Investors greeted new Research in Motion CEO Thorsten Heins by promptly dumping the company’s shares on Monday, as analysts and industry observers questioned whether the shakeup will reverse the Blackberry-maker’s waning fortunes.
In several interviews and a video posted by the company, Heins insisted that the company is on the right track and no major change is needed. But the market wasn’t buying it, and by midday Monday RIM shares had fallen nearly 7%.
For the last several years, RIM has been steadily losing the dominant position it once held in the smartphone market. As recently as 2009, the BlackBerry was still the top smartphone-maker, thanks to its commanding lead in the corporate market.

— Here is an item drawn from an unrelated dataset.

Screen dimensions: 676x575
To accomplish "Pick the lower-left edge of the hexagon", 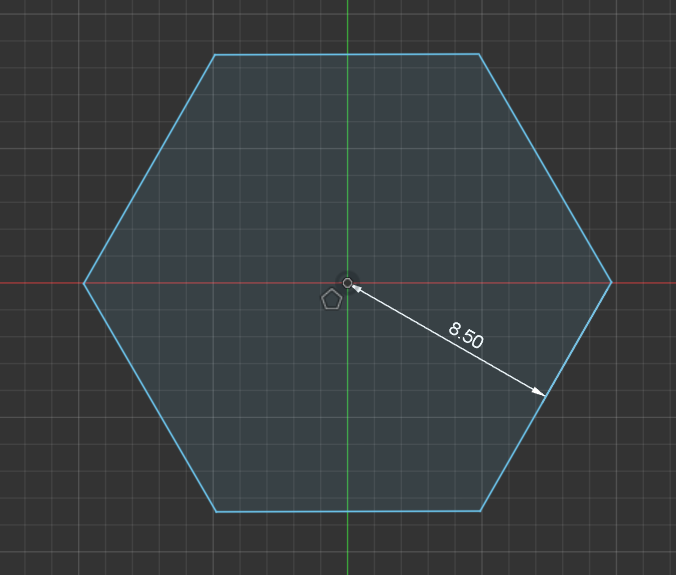I will (150, 398).
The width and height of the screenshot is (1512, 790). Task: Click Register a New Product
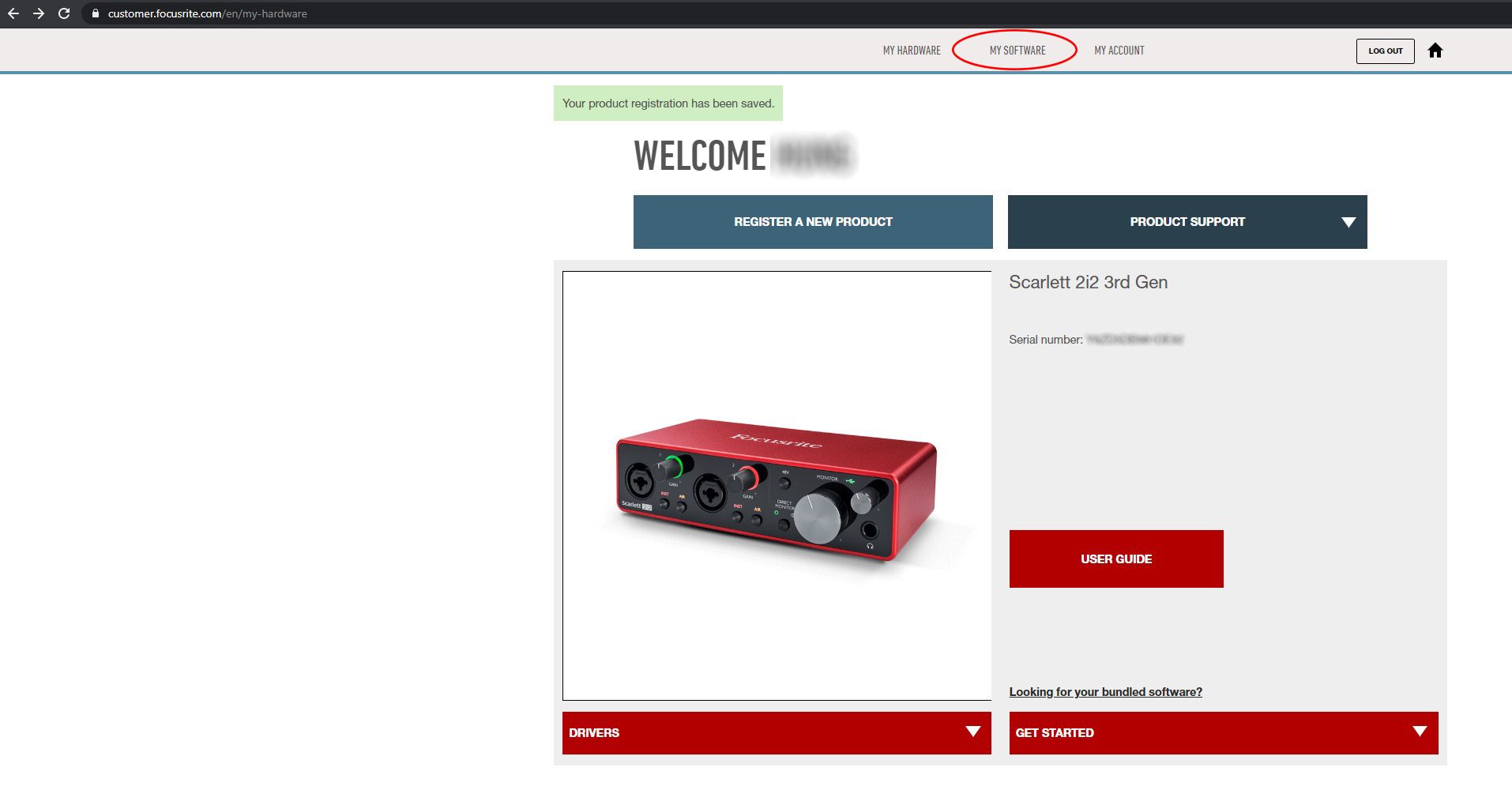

But as RIM was resting on its laurels as the favored device of Wall Street and Capitol Hill, Apple and Google were taking aim the consumer smartphone market, which was poised to explode.
(More: How Apple’s iPhone and Google’s Android Left BlackBerry in the Dust)
Today, BlackBerry’s market share stands at 17%, well behind Android, which leads with 44.2%, followed by the iPhone, with 28.6%, according to recent mobile operating system market data from Nielsen.
RIM’s stock price declined by over 70% in 2011, and last month the company said that fourth-quarter sales fell 6% from the previous year. Profit, meanwhile, plummeted 71%, though much of that drop was attributed to a $485 million pretax charge from the company’s large inventory of unsold PlayBook tablets.
Given such performance, RIM’s co-CEOs Jim Balsillie and Mike Lazaridis, who had spent 20 years running the company, faced growing calls to step down, and on Sunday did just that. Heins, who had been the RIM’s chief operating officer after joining the company in 2007, was named to replace them.